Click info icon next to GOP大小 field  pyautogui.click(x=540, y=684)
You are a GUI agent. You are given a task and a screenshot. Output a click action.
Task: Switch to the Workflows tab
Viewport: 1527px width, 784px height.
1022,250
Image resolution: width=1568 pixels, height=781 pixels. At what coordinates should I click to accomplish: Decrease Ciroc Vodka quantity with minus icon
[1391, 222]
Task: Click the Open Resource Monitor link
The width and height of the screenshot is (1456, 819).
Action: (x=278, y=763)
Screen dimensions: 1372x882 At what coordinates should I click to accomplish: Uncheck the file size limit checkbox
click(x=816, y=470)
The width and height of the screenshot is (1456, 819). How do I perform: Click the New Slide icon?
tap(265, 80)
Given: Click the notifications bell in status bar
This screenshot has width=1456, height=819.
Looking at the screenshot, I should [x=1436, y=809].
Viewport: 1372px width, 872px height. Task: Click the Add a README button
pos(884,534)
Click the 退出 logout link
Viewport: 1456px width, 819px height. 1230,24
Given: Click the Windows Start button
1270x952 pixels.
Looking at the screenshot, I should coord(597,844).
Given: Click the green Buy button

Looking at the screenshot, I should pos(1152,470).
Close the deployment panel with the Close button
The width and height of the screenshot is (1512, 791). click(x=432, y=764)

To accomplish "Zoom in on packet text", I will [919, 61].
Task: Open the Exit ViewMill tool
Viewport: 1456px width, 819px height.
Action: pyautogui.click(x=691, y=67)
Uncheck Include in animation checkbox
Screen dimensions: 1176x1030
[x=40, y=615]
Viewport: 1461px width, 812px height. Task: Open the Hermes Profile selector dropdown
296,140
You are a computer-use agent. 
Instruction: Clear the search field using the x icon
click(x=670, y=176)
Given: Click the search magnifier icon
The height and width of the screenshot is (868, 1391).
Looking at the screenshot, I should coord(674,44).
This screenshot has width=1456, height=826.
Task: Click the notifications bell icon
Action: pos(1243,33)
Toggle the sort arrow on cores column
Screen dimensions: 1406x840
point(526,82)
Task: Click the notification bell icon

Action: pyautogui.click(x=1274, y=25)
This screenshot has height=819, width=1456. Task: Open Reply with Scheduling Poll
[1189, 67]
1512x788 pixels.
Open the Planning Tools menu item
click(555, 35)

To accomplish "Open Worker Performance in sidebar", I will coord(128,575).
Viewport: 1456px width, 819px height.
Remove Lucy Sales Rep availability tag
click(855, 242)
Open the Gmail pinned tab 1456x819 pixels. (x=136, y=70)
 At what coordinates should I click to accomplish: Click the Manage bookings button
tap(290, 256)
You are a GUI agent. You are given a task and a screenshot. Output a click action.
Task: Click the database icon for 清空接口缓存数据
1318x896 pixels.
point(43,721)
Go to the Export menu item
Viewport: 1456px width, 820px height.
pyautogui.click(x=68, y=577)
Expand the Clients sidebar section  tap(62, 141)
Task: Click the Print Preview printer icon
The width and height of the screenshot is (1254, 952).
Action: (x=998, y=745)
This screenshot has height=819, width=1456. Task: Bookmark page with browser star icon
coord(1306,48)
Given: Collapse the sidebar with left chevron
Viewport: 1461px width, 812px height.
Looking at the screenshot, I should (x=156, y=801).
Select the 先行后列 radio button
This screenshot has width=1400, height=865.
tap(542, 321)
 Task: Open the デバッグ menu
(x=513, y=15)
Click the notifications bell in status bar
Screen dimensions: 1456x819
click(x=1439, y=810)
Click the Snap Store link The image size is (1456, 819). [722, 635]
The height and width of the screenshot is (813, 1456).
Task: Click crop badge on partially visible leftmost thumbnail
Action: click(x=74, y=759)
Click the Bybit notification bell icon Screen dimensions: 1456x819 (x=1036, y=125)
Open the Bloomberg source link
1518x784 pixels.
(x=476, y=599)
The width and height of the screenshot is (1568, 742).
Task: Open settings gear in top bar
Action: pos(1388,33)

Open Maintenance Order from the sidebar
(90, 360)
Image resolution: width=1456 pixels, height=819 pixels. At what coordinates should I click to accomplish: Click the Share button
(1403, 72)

**WHAT IS REQUIRED**
Would you retype exactly the lines above, from the line with "Viewport: 1461px width, 812px height. Task: Open" to the line with "Given: Click the search magnifier icon", with both end lines kept and nothing more?

**EXERCISE SOLUTION**
Viewport: 1461px width, 812px height. Task: Open the Hermes Profile selector dropdown
296,140
You are a computer-use agent. 
Instruction: Clear the search field using the x icon
click(x=670, y=176)
Given: Click the search magnifier icon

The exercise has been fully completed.